Winning a championship might make a driver smug, but Schumacher recognizes how difficult it is to do that even once, let alone eight times, with all the variables and pitfalls along the route that crisscrosses the United States several times from February to November. Winning a championship, even a race, is humbling. 

“And it gets harder,” he said. “In 2008, when we won 15 races, it was so insane to have so much pressure and so many people going, ‘You can’t just keep winning. The parts are going to break, right?’ And to step up over and over again, it’s an awesome thing to be able to do, to be part of something like that. No matter what, you look back on years like that. I won Driver of the Year, the Mario Andretti Award over every other [motor]sport. And Mario Andretti personally delivered the trophy to me. To be part of a team capable of doing that, that’s a gift.”

He enjoys telling a story about being a gifted driver. 

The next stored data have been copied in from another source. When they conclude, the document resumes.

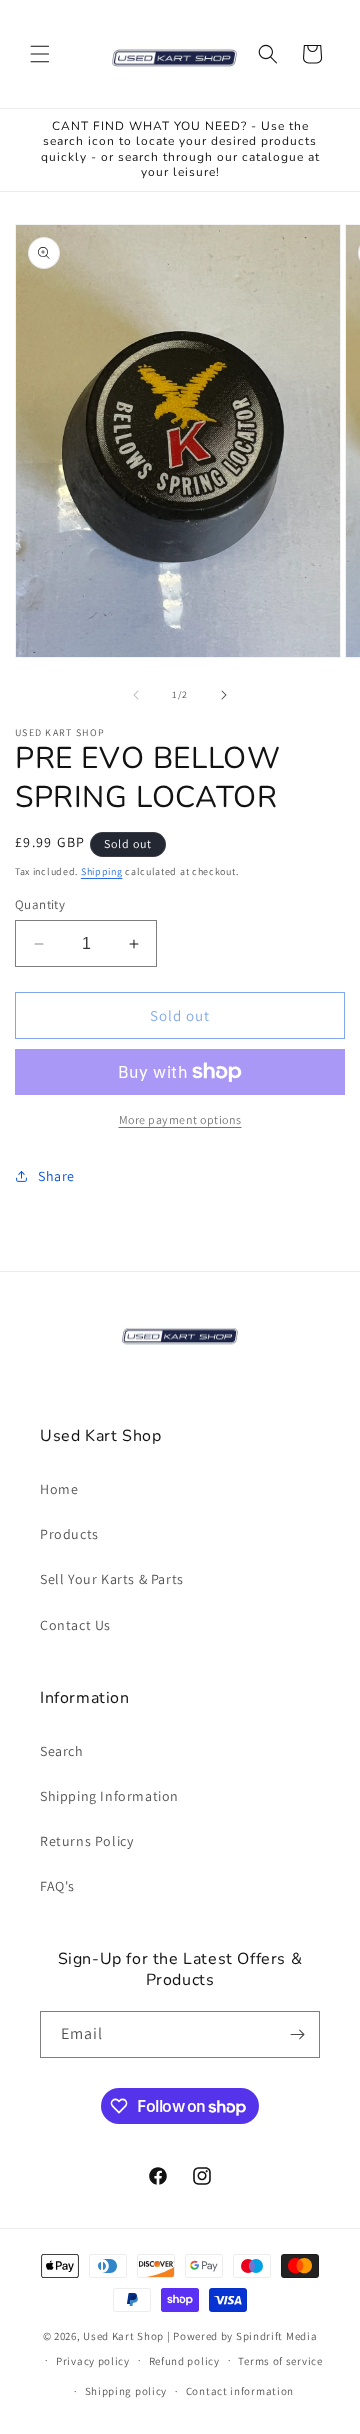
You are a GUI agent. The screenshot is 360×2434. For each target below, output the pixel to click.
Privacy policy (93, 2361)
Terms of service (280, 2361)
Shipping (102, 871)
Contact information (240, 2391)
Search (62, 1751)
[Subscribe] (297, 2034)
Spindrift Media (277, 2336)
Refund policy (184, 2361)
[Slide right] (224, 695)
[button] (40, 54)
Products (69, 1534)
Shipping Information (109, 1796)
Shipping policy (126, 2391)
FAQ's (57, 1886)
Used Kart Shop (123, 2336)
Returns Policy (86, 1841)
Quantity (40, 904)
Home (59, 1489)
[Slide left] (136, 695)
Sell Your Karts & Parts (112, 1579)
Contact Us (75, 1625)
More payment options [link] (180, 1119)
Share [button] (56, 1176)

“I tell people I’m a gifted driver, and they go, ‘Wow. Cocky.’ And I say, ‘Hold on for a second. I don’t mean I’m better than anybody else,” Schumacher said. “I mean it’s a gift to drive a race car, because that’s what I want to do. It’s a gift to be part of a team that has done what we’ve done. It’s a gift to do it with the U.S. Army on the side of the car. And it’s a gift to have moments where you’ve got to use it all.

“[The] ’06 [campaign] was so big only because we sucked so bad at the beginning. We had to build the suspense. We didn’t do it on purpose, but you wouldn’t have had the greatest run in the history of the sport if you didn’t have the suckiest beginning ever seen. There’s things that go hand in hand. No one’s ever heard of a come-from-ahead victory, you know? Pulling yourself out of the gutter is what makes it great.”

Schumacher’s results from the past three seasons since claiming the 2014 championship didn’t put him exactly in the gutter. In 2015, he won three times in seven final rounds and was No. 1 qualifier three times. He was 2 for 5 in finals in 2016, and one of those victories gave him a record-setting 10th at the famed U.S. Nationals at Indianapolis, where he also earned $100,000 as the Traxxas Shootout winner. He led the field four times and won the Gatornationals last season. More than a couple of Top Fuel racers would feel their careers had peaked had they achieved that. For Schumacher, though, that was sub-par, for he has said before, “I don’t risk my life to be pretty good. Everybody’s pretty good.”

This year he intends to be more than pretty good again.

“We’ll go out. We’ll get it done. Zippy will come over. He’s bad to the bone. I’m looking forward to working with him. I’m looking forward to keeping our relationship with Mike Green. And Phil Shuler will do a great job and we’ll win some races and championships,” Schumacher said. “It’s how we do it. We don’t show up just to be decent. We show up to win the event.”

He’ll get his next shot at it Feb. 9-11 at the Lucas Oil Winternationals, the schedule opener, at Pomona, Calif.